Star's supernova as powerful as 30,000 suns photographed by NASA [PHOTO]

NASA shared a photo of the aftermath of a star's explosion that produced energy equivalent to 30,000 suns

NASA shared a mesmerizing photo of the remains of a star that exploded violently and created a supernova event. Based on the observations by the agency, the energy released by the stellar explosion was equivalent to 30,000 suns.

The supernova remnant featured in the photo shared by NASA is called SNR 0540-69.3. It was photographed by the agency's Chandra X-ray Observatory.

Creating A Supernova Event

SNR 0540-69.3
Chandra's image of SNR 0540-69.3 reveals two aspects of the enormous power released when a massive star explodes. NASA/CXC/SAO

As noted by NASA, SNR 0540-69.3 lies about 160,000 light-years from Earth and is located within Milky Way's galactic neighbour, the Large Magellanic Cloud. According to the agency, the supernova remnant was formed after a star imploded, or collapsed under the weight of its own gravity.

This is a natural phenomenon that usually occurs when a star reaches the end of its life cycle. As it collapsed, the implosion packed the stellar material into an extremely dense neutron star that's about 10 miles wide. It then triggered a powerful explosion that sent powerful shock waves travelling across space at speeds of over five million miles per hour.

SNR 0540-69.3's Neutron Star

According to NASA, SNR 0540-69.3's neutron star can be spotted in the photo as the bright white object in the middle. Also known as a pulsar, this neutron star is spinning rapidly and sits at the centre of a massive cloud composed of hot gas.

"The central intense white blaze of high-energy particles about three light-years across was created by a rapidly rotating neutron star or pulsar," NASA stated. "Surrounding the white blaze is a shell of hot gas 40 light-years in diameter that marks the location of the supernova shock wave."
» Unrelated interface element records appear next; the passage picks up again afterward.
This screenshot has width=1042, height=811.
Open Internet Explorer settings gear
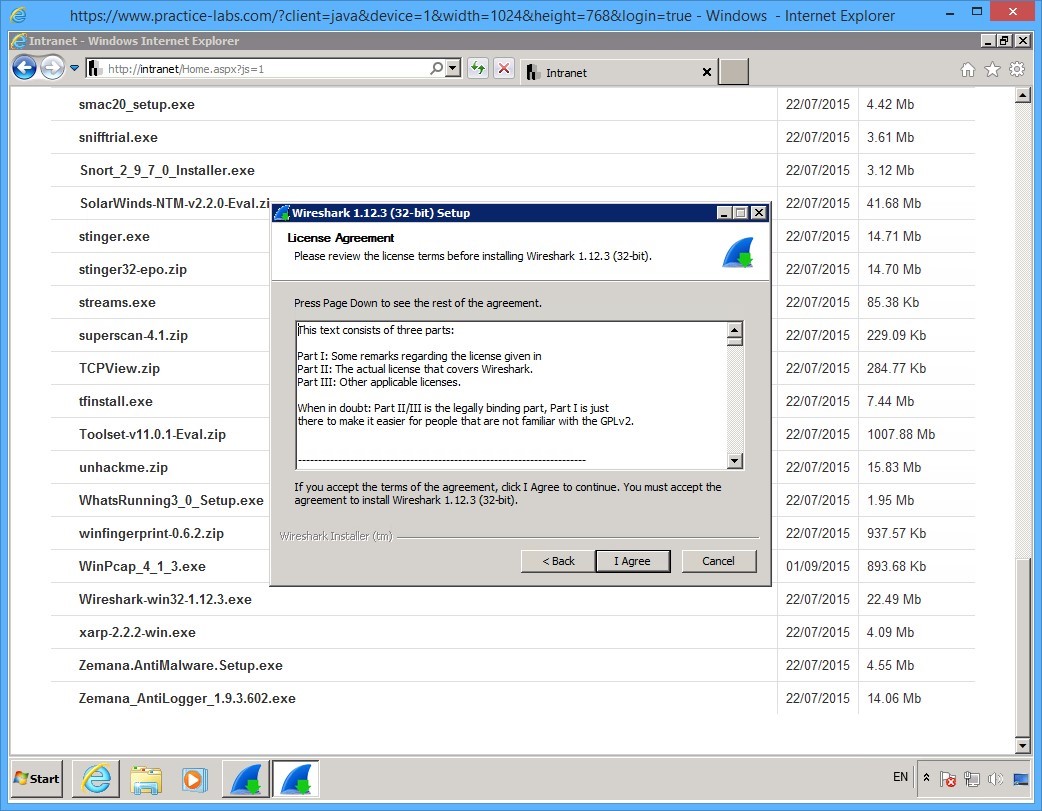click(x=1018, y=70)
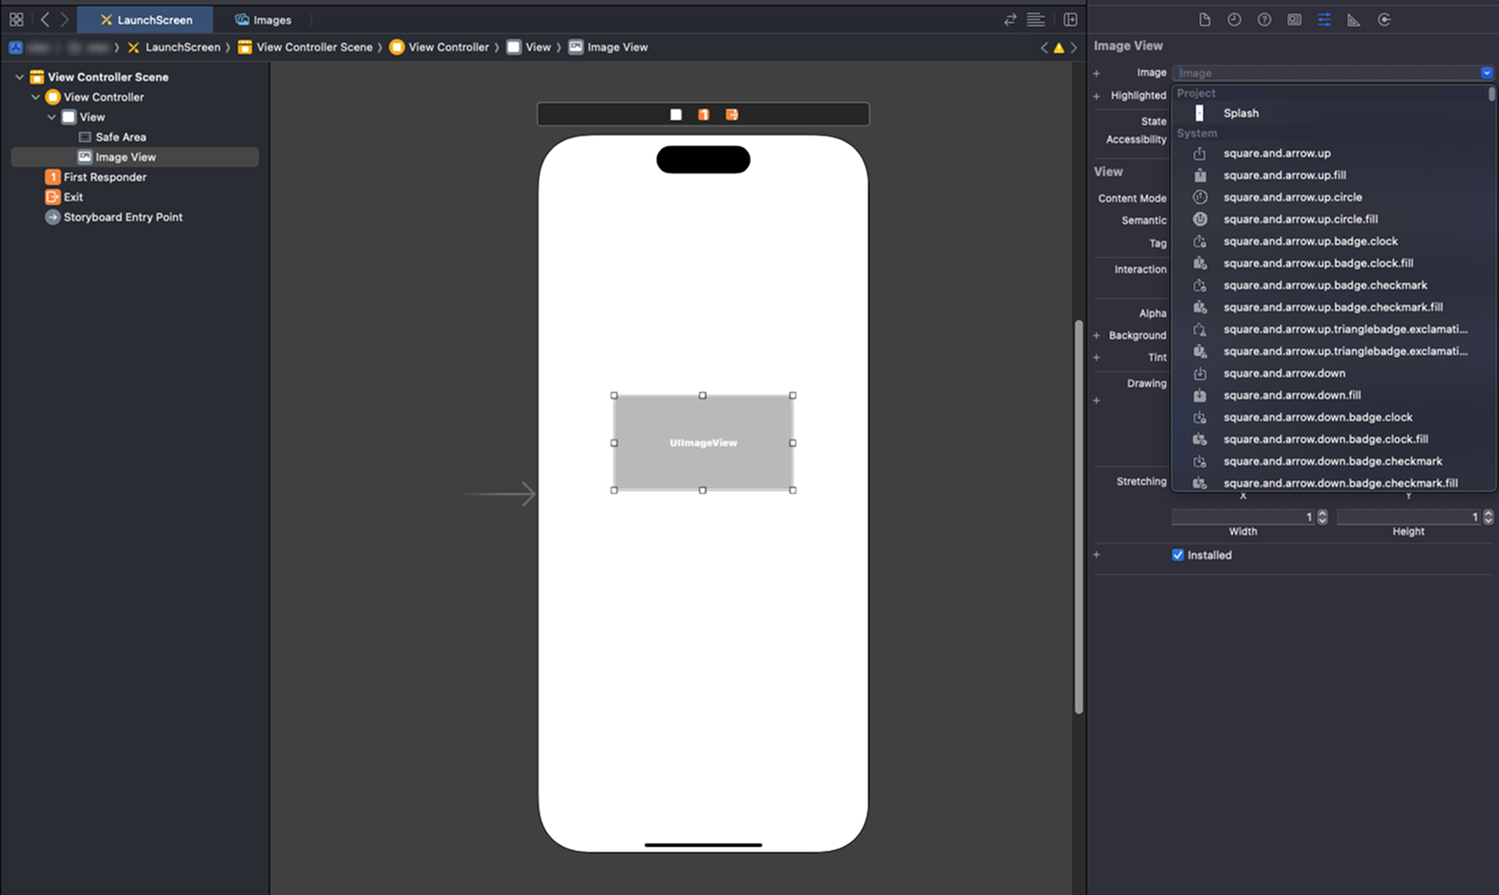Screen dimensions: 1499x895
Task: Open the Quick Help inspector
Action: point(1264,20)
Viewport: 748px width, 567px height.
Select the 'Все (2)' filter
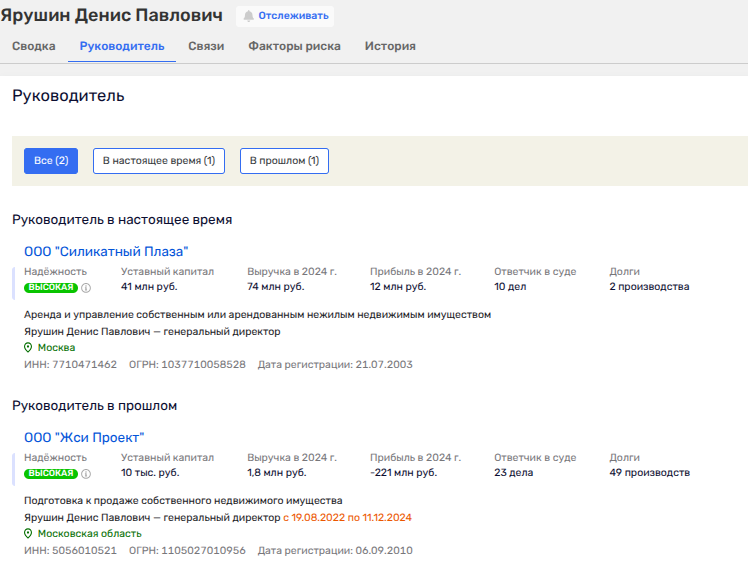click(51, 161)
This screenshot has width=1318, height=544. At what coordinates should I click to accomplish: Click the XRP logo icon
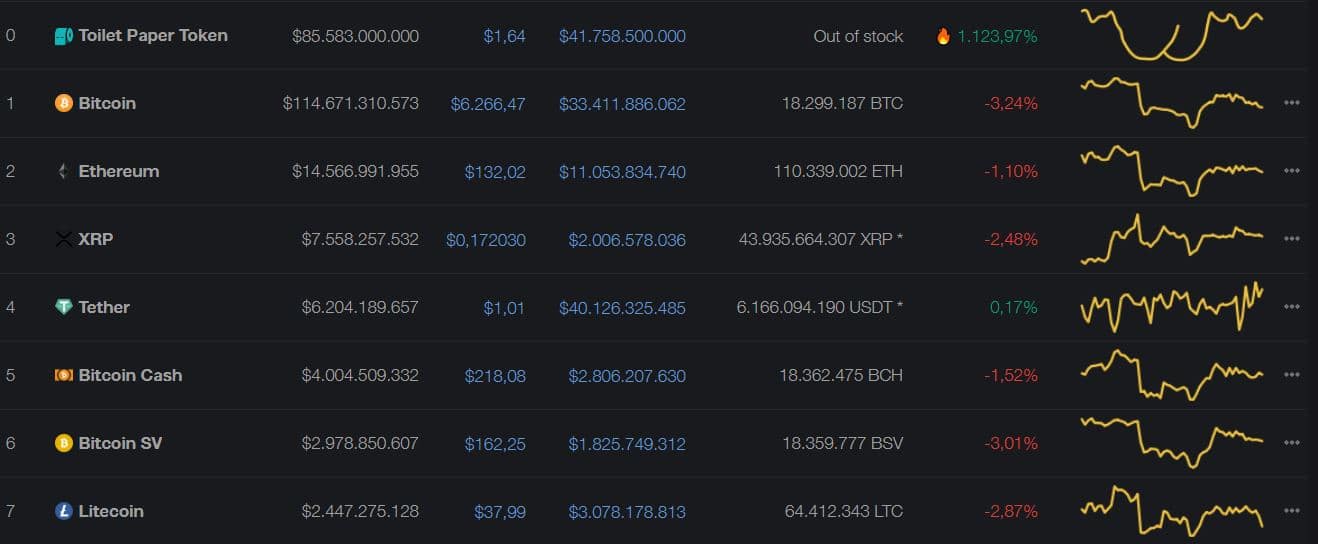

Comparing SNR 0540-69.3 With The Crab Nebula

NASA noted that the explosion produced by SNR 0540-69.3 is reminiscent of the blast produced by the Crab Nebula, a supernova remnant that's only about 6,000 light-years from Earth. According to the agency, both the SNR 0540-69.3 and the Crab Nebula have extremely active pulsars that are emitting high levels of X-ray radiation.

These two stellar structures are also surrounded by magnetized clouds of high-energy particles. The main difference between the two, however, is that the surroundings of SNR 0540-69.3 are very different from those of the Crab Nebula.

"However, the extensive outer shell of 50 million degree Celsius gas in SNR 0540-69.3 has no counterpart in the Crab Nebula," NASA explained. "This difference is thought to be due to environmental factors. The massive star that exploded to create SNR 0540-69.3 was evidently in a region where there was an appreciable amount of gas."